7. 近年、腫瘍内に自己複製と腫瘍を構成する様々な系統のがん細胞を生み出す多分化能を持つ細胞(がん幹細胞 cancer stem cells, CSCs)が存在し、抗がん剤や放射線治療に対する抵抗性や、がんの再発・転移に関与する原因の一つとして考えられています。一方で、モロニーマウス白血病ウイルスに起因するマウスT細胞リンパ腫の解析から同定されたがん原遺伝子であるPim-1及びそのファミリー遺伝子に注目し、大腸がんにおける機能を、特に幹細胞性獲得機序に焦点を当て解析をしております。まずはPim-1阻害剤を利用し、その形態的もしくは機能的な変化の探索を進めております。さらにPim-1発現とCSCsとの関連性に関しても解析を進めていきます。

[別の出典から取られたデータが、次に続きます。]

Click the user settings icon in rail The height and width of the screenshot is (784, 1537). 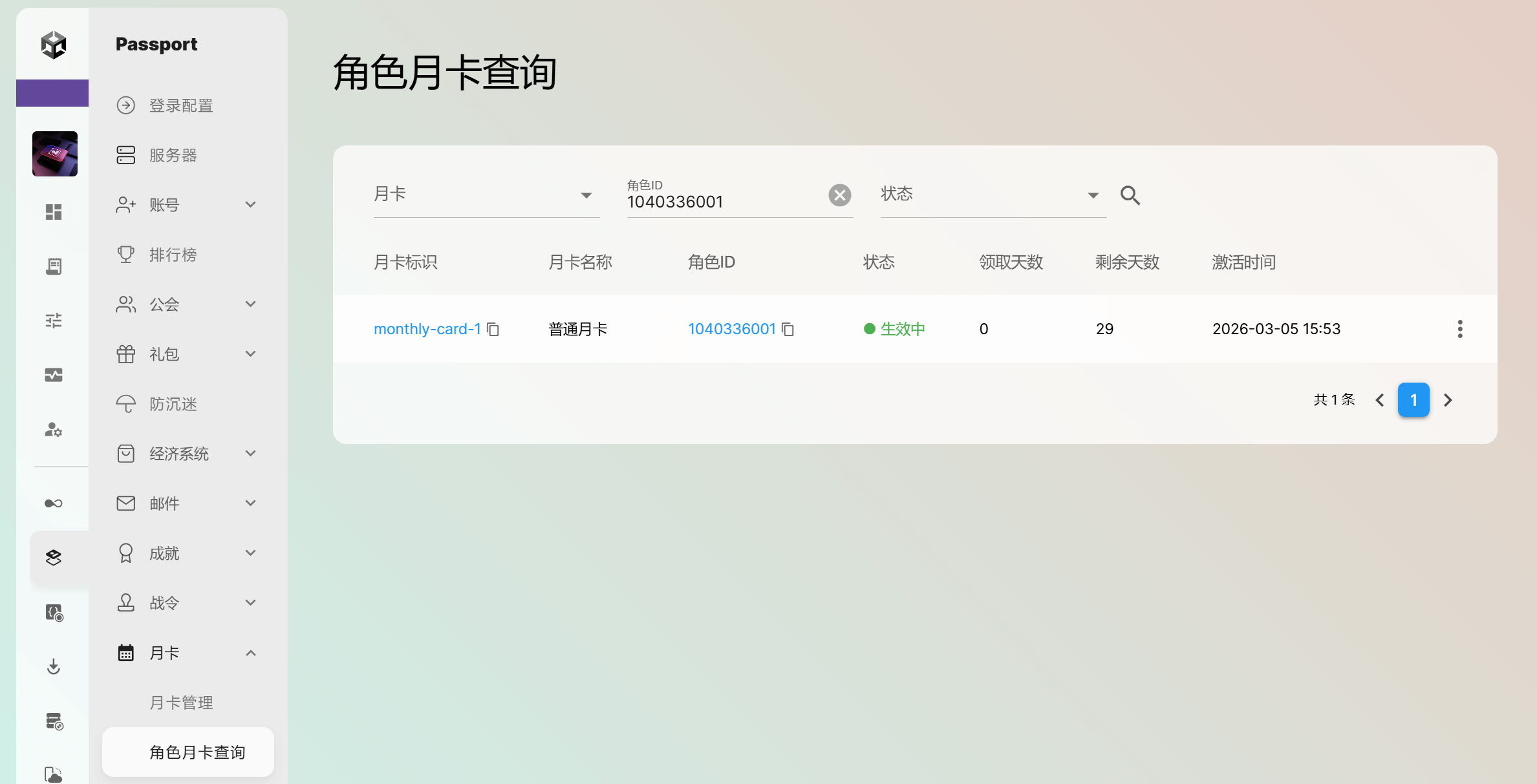[54, 429]
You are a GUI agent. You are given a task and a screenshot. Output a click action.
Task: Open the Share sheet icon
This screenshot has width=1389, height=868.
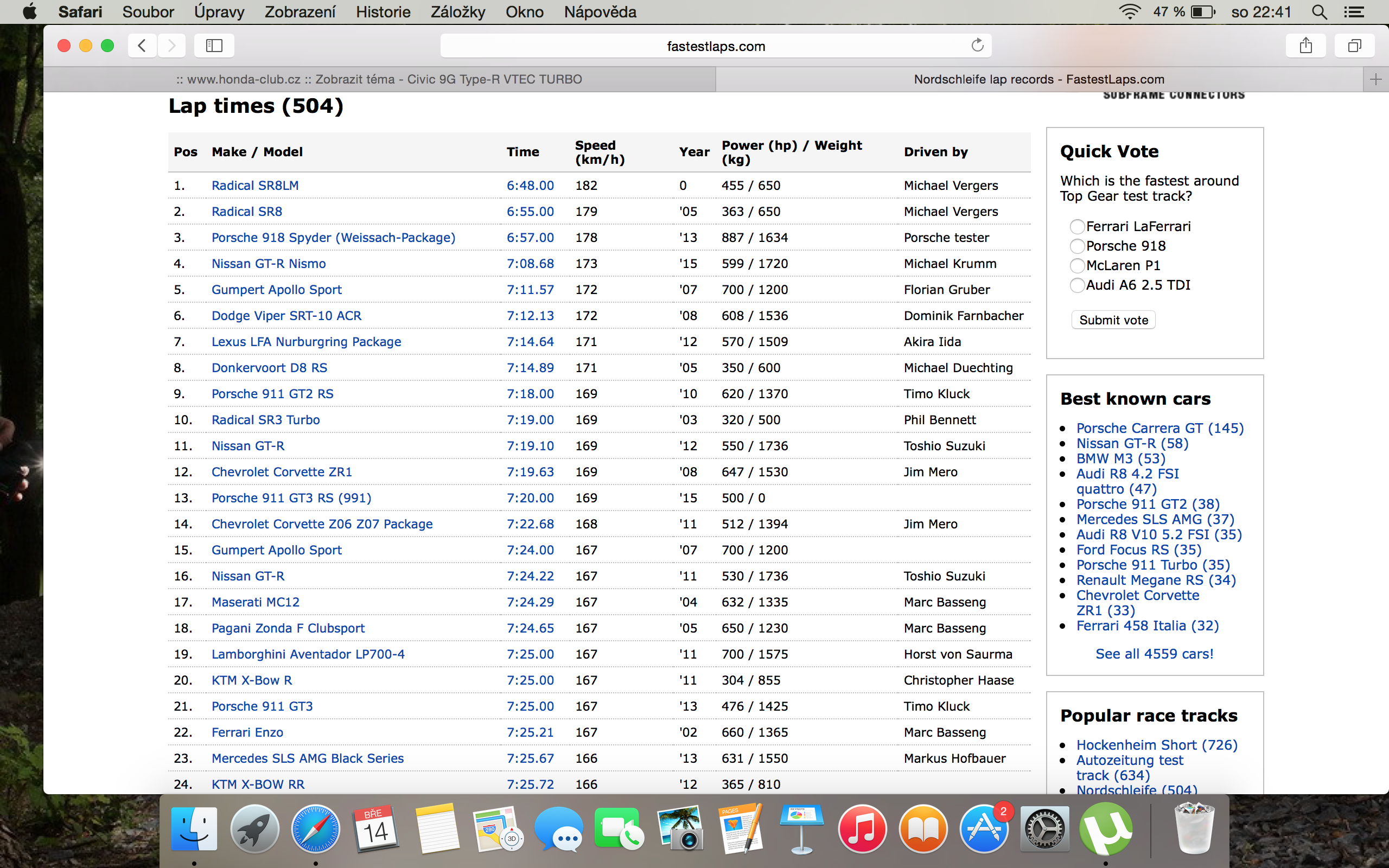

8. 血液中に存在する、腫瘍原性の循環腫瘍DNA(CtDNA)を用い、大腸癌StageⅢの術後補助化学療法の効果、再発リスク、モニタリングによる早期再発の検出などの項目に関してより高感度なバイオマーカーとしての可能性を検討していきます。また、これにより今後の大腸癌StageⅢに対する現行の一律な治療から、より患者個々のゲノムプロファイルに基づいた有効な治療法の開発へ進む足掛かりとなるような基盤を整えていきます。 9. 大腸癌において7、13、20番染色体の増幅が認められることが知られており、その中で特に腫瘍部で正常部と比して高発現している遺伝子をpick upし、臨床情報、in vitroの研究から大腸がんの新規バイオマーカーとしての可能性を検討していきます。遺伝子の発現量調整による大腸癌進展への影響の評価や、その作用機序の解明を目指します。